Speaking at the panel discussion “Clinician–Scientist Interaction on Obesity” during the India International Science Festival (IISF) in Panchkula, Haryana on Dec 8, Union Minister of State for Science & Technology, Dr. Jitendra Singh said: “Obesity has emerged as a public health challenge in India, and is not a mere cosmetic issue. The challenge needs to be addressed with scientific precision and policy discipline.”
Dr. Jitendra Singh noted that Indian society has historically viewed obesity as a cosmetic issue rather than a disease, which has delayed scientific conversations around it. “For decades, our medical conferences discussed diabetes and metabolic disorders, but never obesity. It is only in the last 15 years that we have even begun treating it as a subject of serious medical relevance,” he observed.
The minister highlighted India’s unique phenotype, especially the higher prevalence of central or visceral obesity in Oriental populations. “For Indians, the waistline tells a more important story than the weighing scale,” he said, stressing that visceral fat is an independent risk factor even when overall body weight appears normal.
Addressing the widespread and fashionable adoption of GLP-based drugs, the Minister urged caution with judicious use and emphasised that sometimes long-term effects become evident several years later. He recalled past public-health misjudgements, such as the unregulated shift to refined oils in the 1970s and 80s, which later revealed unfavourable consequences. True clinical inference may come from observing outcomes over decades,” he pointed out.
Dr. Jitendra Singh also referred to emerging concerns such as sarcopenia and “Ozempic face” linked to rapid or drug-induced weight loss, stressing that the full spectrum of physiological impact is still not fully understood.
A major portion of the Minister’s address focused on the threat posed by misinformation. He warned that unqualified practitioners and self-styled dietitians are worsening India’s metabolic crisis. “The challenge in India is not lack of awareness, but the explosive growth of disinformation. Every colony has a dietitian, but no system to verify their qualifications. Unchecked advice and untested formulas can do more harm than obesity itself,” he said, urging policymakers to design mechanisms that safeguard patients from misleading interventions.

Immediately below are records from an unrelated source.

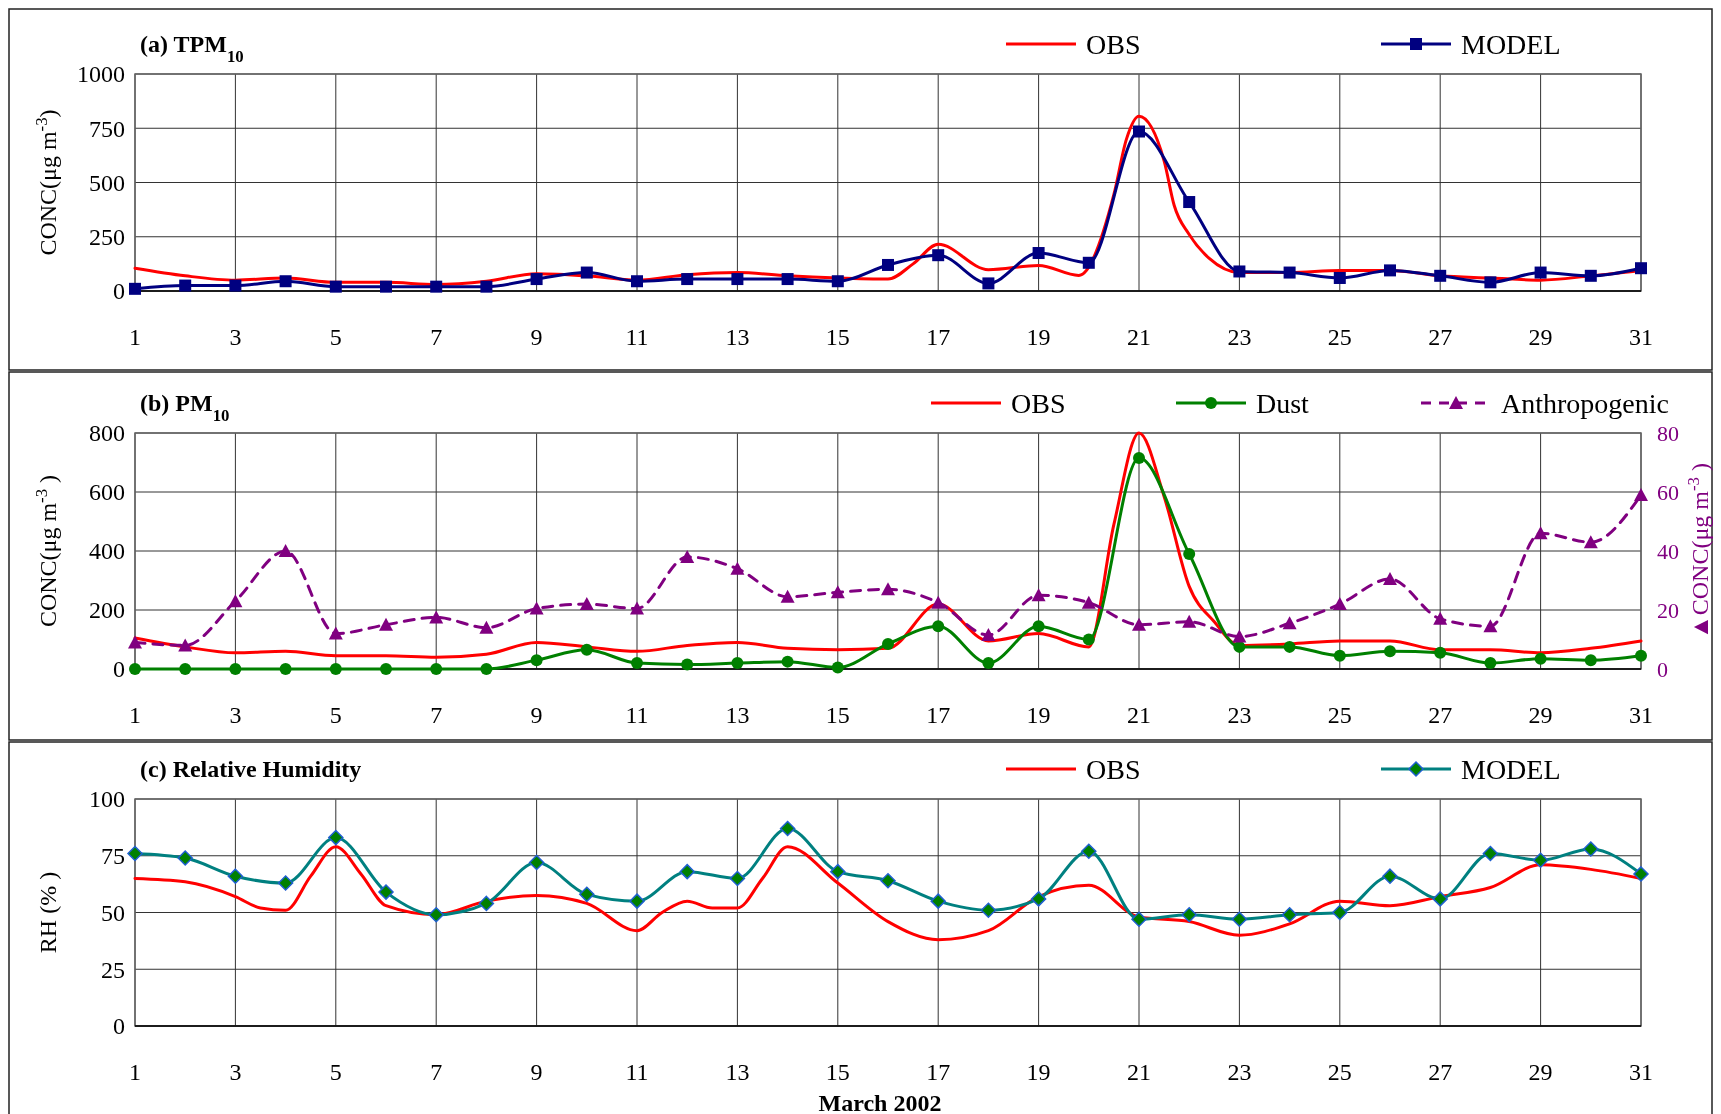 Image resolution: width=1721 pixels, height=1114 pixels. Describe the element at coordinates (1585, 403) in the screenshot. I see `legend-label: Anthropogenic` at that location.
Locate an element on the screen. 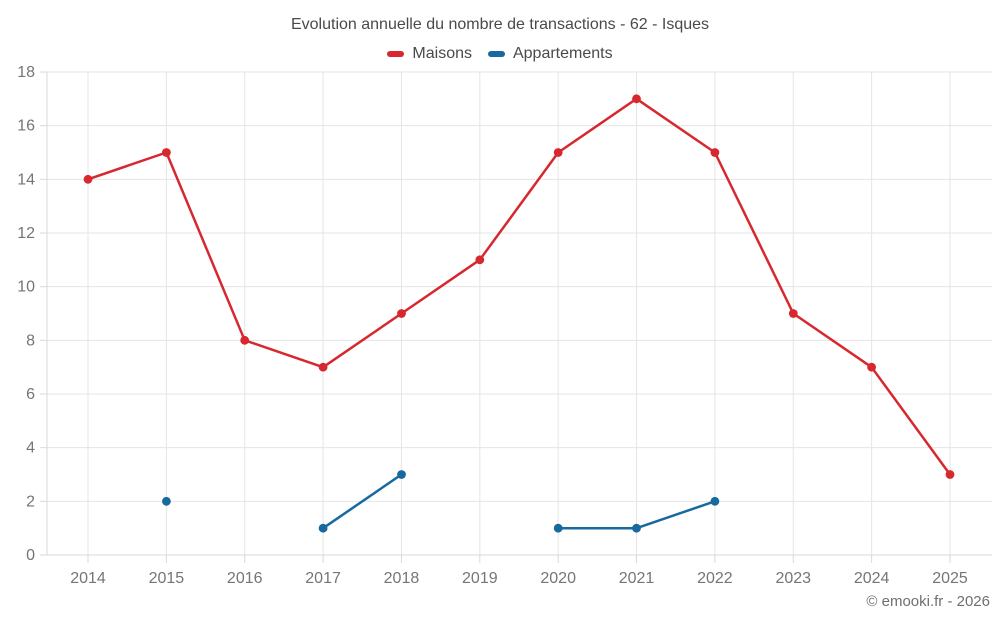  data-point-maisons-2015 is located at coordinates (166, 152).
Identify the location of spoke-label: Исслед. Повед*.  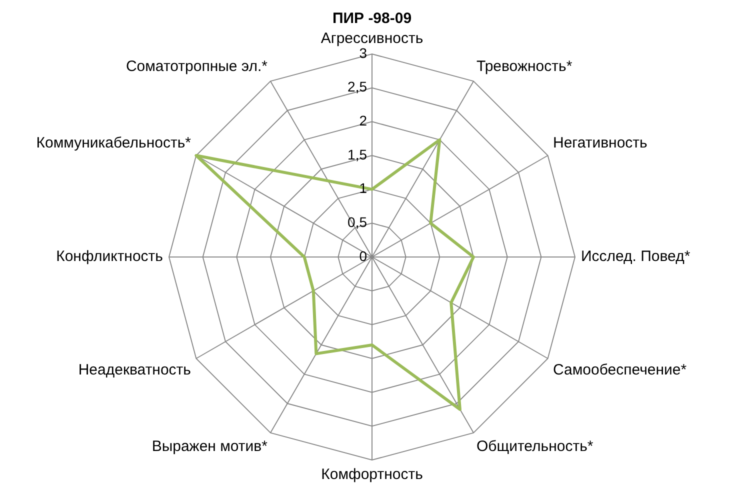
(636, 257).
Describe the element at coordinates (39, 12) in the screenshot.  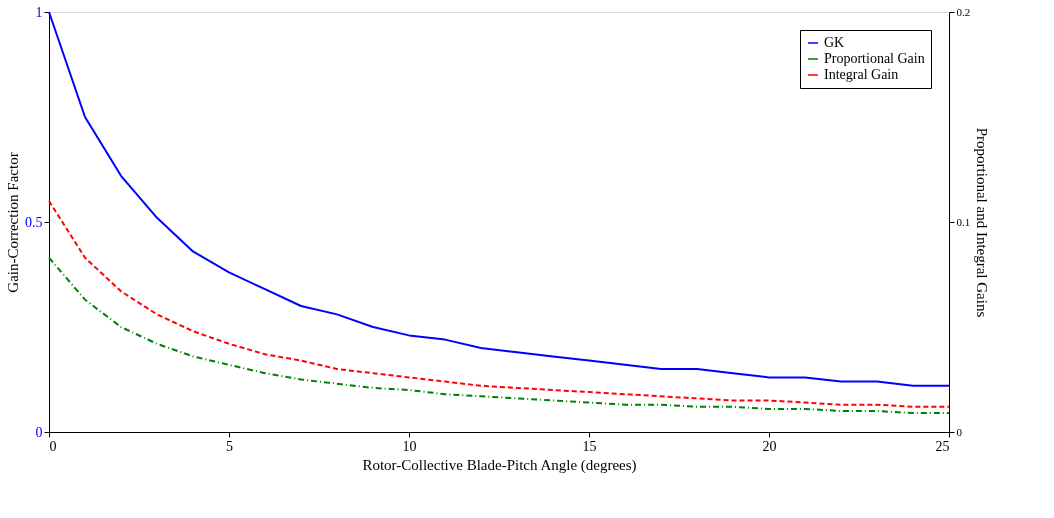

He also pointed to the expanding range of metabolic complications in India. “Earlier every third OPD patient had undiagnosed diabetes; today every third patient has fatty liver. The spectrum is widening, and we need a far more scientific and regulated ecosystem to handle it”.
Held in the presence of leading experts from clinical medicine, biomedical research and public policy, the session brought together a multidisciplinary perspective on India’s rising metabolic health burden. The Minister addressed a packed audience at IISF, emphasising how societal behaviour, market forces, and misinformation have complicated India’s obesity landscape.
The dais featured leading experts from India’s scientific and medical community, including Dr. Ashwani Pareek, Executive Director of NABI; Dr. Vinod Kumar Paul and Dr V.K. Saraswat, Members NITI Aayog; Prof. Ullas Kolthur, Director of CDFD; Dr. Ganesan Karthikeyan, Executive Director of THSTI; and senior endocrinologists Dr. Sanjay Bhadada and Dr. Sachin Mittal.
The session ended with a call for deeper collaboration between clinicians, researchers, policymakers, and the public to address India’s fast-evolving metabolic health challenge.